Janzowski C, Glaab V, Samimi E, Schlatter J, Eisenbrand G
Department of Chemistry, Division of Food Chemistry & Environmental Toxicology, University, Erwin-Schroedinger-Str. 52, D-67663, Kaiserslautern, Germany.
Food Chem Toxicol. 2000 Sep;38(9):801-9. doi: 10.1016/s0278-6915(00)00070-3.
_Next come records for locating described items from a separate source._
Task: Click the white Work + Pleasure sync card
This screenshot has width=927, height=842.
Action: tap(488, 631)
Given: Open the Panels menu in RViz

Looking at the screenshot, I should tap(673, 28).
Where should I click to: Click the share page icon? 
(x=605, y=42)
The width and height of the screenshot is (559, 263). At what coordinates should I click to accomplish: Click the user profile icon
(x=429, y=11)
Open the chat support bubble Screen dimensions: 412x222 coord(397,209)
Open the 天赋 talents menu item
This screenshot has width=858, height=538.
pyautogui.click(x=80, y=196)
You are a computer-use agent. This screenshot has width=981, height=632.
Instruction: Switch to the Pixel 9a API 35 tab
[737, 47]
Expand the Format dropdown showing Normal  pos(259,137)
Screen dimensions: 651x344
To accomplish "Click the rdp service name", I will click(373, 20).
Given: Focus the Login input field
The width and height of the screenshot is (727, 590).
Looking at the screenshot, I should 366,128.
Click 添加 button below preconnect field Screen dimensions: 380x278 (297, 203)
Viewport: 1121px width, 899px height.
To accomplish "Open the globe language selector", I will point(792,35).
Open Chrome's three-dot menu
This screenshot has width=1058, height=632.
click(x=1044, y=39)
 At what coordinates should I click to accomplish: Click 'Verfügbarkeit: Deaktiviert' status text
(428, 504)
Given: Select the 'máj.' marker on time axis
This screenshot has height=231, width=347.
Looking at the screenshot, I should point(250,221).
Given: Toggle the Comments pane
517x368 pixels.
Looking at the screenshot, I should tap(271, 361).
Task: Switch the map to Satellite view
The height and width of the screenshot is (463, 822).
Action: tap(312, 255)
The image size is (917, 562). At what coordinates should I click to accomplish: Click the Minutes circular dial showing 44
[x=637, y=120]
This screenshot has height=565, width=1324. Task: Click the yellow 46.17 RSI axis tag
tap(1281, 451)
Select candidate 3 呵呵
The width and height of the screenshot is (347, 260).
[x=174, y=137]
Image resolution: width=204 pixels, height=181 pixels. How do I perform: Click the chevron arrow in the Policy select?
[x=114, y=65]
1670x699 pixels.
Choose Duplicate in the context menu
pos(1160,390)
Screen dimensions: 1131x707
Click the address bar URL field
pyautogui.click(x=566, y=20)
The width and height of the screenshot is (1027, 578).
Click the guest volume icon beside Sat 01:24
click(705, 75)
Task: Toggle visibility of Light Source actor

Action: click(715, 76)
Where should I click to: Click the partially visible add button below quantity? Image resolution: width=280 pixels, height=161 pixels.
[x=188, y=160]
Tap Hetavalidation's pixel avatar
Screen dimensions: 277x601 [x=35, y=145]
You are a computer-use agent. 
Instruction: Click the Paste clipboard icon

5-(hydroxymethyl)-2-furfural (HMF), a common product of the Maillard reaction, occurs in many foods in high concentrations, sometimes exceeding 1 g/kg (in certain dried fruits and caramel products). The toxicological relevance of this exposure has not yet been clarified. Induction of aberrant colonic crypt foci had been reported for HMF, in vitro studies on genotoxicity/mutagenicity have given controversial results. To elucidate the toxic potential of HMF, cytotoxicity (trypan blue exclusion), growth inhibition (SRB assay), mutagenicity (HPRT assay), DNA damage (single-cell gel electrophoresis) and depletion of cellular glutathione were investigated in mammalian cells. Genotoxicity (SOS repair) was monitored in Salmonella typhimurium (umu assay). HMF induced moderate cytotoxicity in V79 cells (LC(50): 115 mM, 1 hr incubation) and in Caco-2 cells (LC(50): 118 mM, 1 hr incubation). Growth inhibition was monitored following 24 hr of incubation (V79, IC(50): 6.4 mM). DNA damage was detectable neither in these cell lines nor in primary rat hepatocytes up to the cytotoxic threshold concentration (75% absolute viability). Likewise, in primary human colon cells, obtained from biopsy material, DNA damage was not measurable. At 120 mM, already exhibiting some reduction in cell viability, HMF was weakly mutagenic at the hprt-locus in V79 cells (mutants/10(6) cells: HMF 120 mM: 16 vs control: 3). Intracelluar glutathione was depleted by HMF (>/=50 mM) in V79 cells, in the human colon adenocarcinoma cell line Caco-2 and in primary rat hepatocytes down to approximately 30% of control (120 mM). Genotoxicity was observed with HMF in the umu assay without external activation (16 mM: 185 rel. umu units, %, P<0.001). The genotoxic potential was not altered by addition of rat liver microsomes. By comparison, the natural flavour constituent (E)-2-hexenal (HEX) was already cytotoxic, mutagenic and depleted glutathione at about 1000-fold lower concentrations. It induced DNA damage in mammalian cells (200-400 microM). These results suggest that HMF does not pose a serious health risk, even though the highest concentrations in specific foods approach the biologically effective concentration range in cell systems.
5-(羟甲基)-2-糠醛(HMF)是美拉德反应的常见产物,在许多食品中含量很高,有时超过1克/千克(在某些干果和焦糖产品中)。这种暴露的毒理学相关性尚未阐明。已有报道称HMF可诱导异常结肠隐窝病灶,关于其遗传毒性/诱变性的体外研究结果存在争议。为了阐明HMF的潜在毒性,我们在哺乳动物细胞中研究了细胞毒性(台盼蓝排斥法)、生长抑制(SRB测定法)、诱变性(HPRT测定法)、DNA损伤(单细胞凝胶电泳)以及细胞内谷胱甘肽的消耗情况。在鼠伤寒沙门氏菌中监测遗传毒性(SOS修复)(umu试验)。HMF在V79细胞(LC50:115 mM,孵育1小时)和Caco-2细胞(LC50:118 mM,孵育1小时)中诱导了中度细胞毒性。孵育24小时后监测生长抑制情况(V79,IC50:6.4 mM)。在这些细胞系以及原代大鼠肝细胞中,直至细胞毒性阈值浓度(绝对活力75%),均未检测到DNA损伤。同样,从活检材料获得的原代人结肠细胞中也未检测到DNA损伤。在120 mM时,HMF已使细胞活力略有下降,在V79细胞的hprt位点具有弱诱变性(突变体/106细胞:HMF 120 mM时为16,对照为3)。在V79细胞、人结肠腺癌细胞系Caco-2以及原代大鼠肝细胞中,HMF(≥50 mM)可使细胞内谷胱甘肽消耗至对照的约30%(120 mM)。在umu试验中,未进行外部活化时,HMF表现出遗传毒性(16 mM时为185相对umu单位,%,P<0.001)。添加大鼠肝微粒体后,遗传毒性潜力未改变。相比之下,天然风味成分(E)-2-己烯醛(HEX)在浓度低约1000倍时就已具有细胞毒性、诱变性并消耗谷胱甘肽。它在哺乳动物细胞中诱导DNA损伤(200 - 400 microM)。这些结果表明,尽管特定食品中的最高浓度接近细胞系统中的生物学有效浓度范围,但HMF不会构成严重的健康风险。